Find remainder when $ x^{3}-x+4 $ is divided by $ x-8 $.
Answer
The synthetic division table is:
$$ \begin{array}{c|rrrr}8&1&0&-1&4\\& & 8& 64& \color{black}{504} \\ \hline &\color{blue}{1}&\color{blue}{8}&\color{blue}{63}&\color{orangered}{508} \end{array} $$The remainder when $ x^{3}-x+4 $ is divided by $ x-8 $ is $ \, \color{red}{ 508 } $.
Explanation
We can find remainder using synthetic division method.
Step 1 : Write down the coefficients of the dividend into division table. Put the zero from $ x -8 = 0 $ ( $ x = \color{blue}{ 8 } $ ) at the left.
$$ \begin{array}{c|rrrr}\color{blue}{8}&1&0&-1&4\\& & & & \\ \hline &&&& \end{array} $$Step 1 : Bring down the leading coefficient to the bottom row.
$$ \begin{array}{c|rrrr}8&\color{orangered}{ 1 }&0&-1&4\\& & & & \\ \hline &\color{orangered}{1}&&& \end{array} $$Step 2 : Multiply by the number on the left, and carry the result into the next column: $ \color{blue}{ 8 } \cdot \color{blue}{ 1 } = \color{blue}{ 8 } $.
$$ \begin{array}{c|rrrr}\color{blue}{8}&1&0&-1&4\\& & \color{blue}{8} & & \\ \hline &\color{blue}{1}&&& \end{array} $$Step 3 : Add down last column: $ \color{orangered}{ 0 } + \color{orangered}{ 8 } = \color{orangered}{ 8 } $
$$ \begin{array}{c|rrrr}8&1&\color{orangered}{ 0 }&-1&4\\& & \color{orangered}{8} & & \\ \hline &1&\color{orangered}{8}&& \end{array} $$Step 4 : Multiply by the number on the left, and carry the result into the next column: $ \color{blue}{ 8 } \cdot \color{blue}{ 8 } = \color{blue}{ 64 } $.
$$ \begin{array}{c|rrrr}\color{blue}{8}&1&0&-1&4\\& & 8& \color{blue}{64} & \\ \hline &1&\color{blue}{8}&& \end{array} $$Step 5 : Add down last column: $ \color{orangered}{ -1 } + \color{orangered}{ 64 } = \color{orangered}{ 63 } $
$$ \begin{array}{c|rrrr}8&1&0&\color{orangered}{ -1 }&4\\& & 8& \color{orangered}{64} & \\ \hline &1&8&\color{orangered}{63}& \end{array} $$Step 6 : Multiply by the number on the left, and carry the result into the next column: $ \color{blue}{ 8 } \cdot \color{blue}{ 63 } = \color{blue}{ 504 } $.

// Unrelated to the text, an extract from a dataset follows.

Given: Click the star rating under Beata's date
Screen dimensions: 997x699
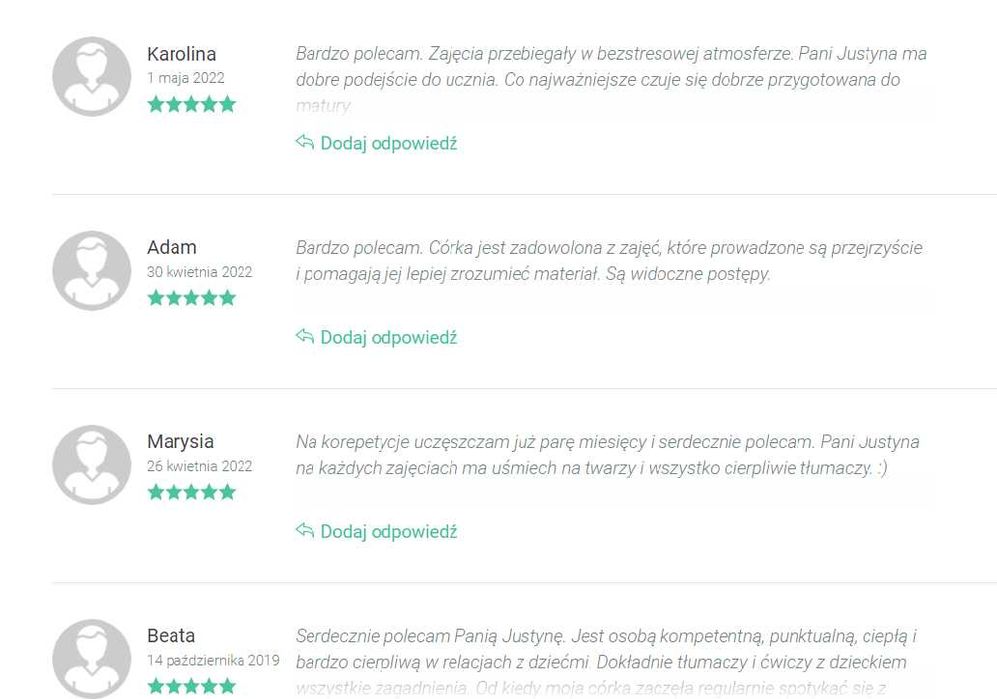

$$ \begin{array}{c|rrrr}\color{blue}{8}&1&0&-1&4\\& & 8& 64& \color{blue}{504} \\ \hline &1&8&\color{blue}{63}& \end{array} $$Step 7 : Add down last column: $ \color{orangered}{ 4 } + \color{orangered}{ 504 } = \color{orangered}{ 508 } $
$$ \begin{array}{c|rrrr}8&1&0&-1&\color{orangered}{ 4 }\\& & 8& 64& \color{orangered}{504} \\ \hline &\color{blue}{1}&\color{blue}{8}&\color{blue}{63}&\color{orangered}{508} \end{array} $$Remainder is the last entry in the bottom row $ \left(\color{red}{ 508 }\right) $.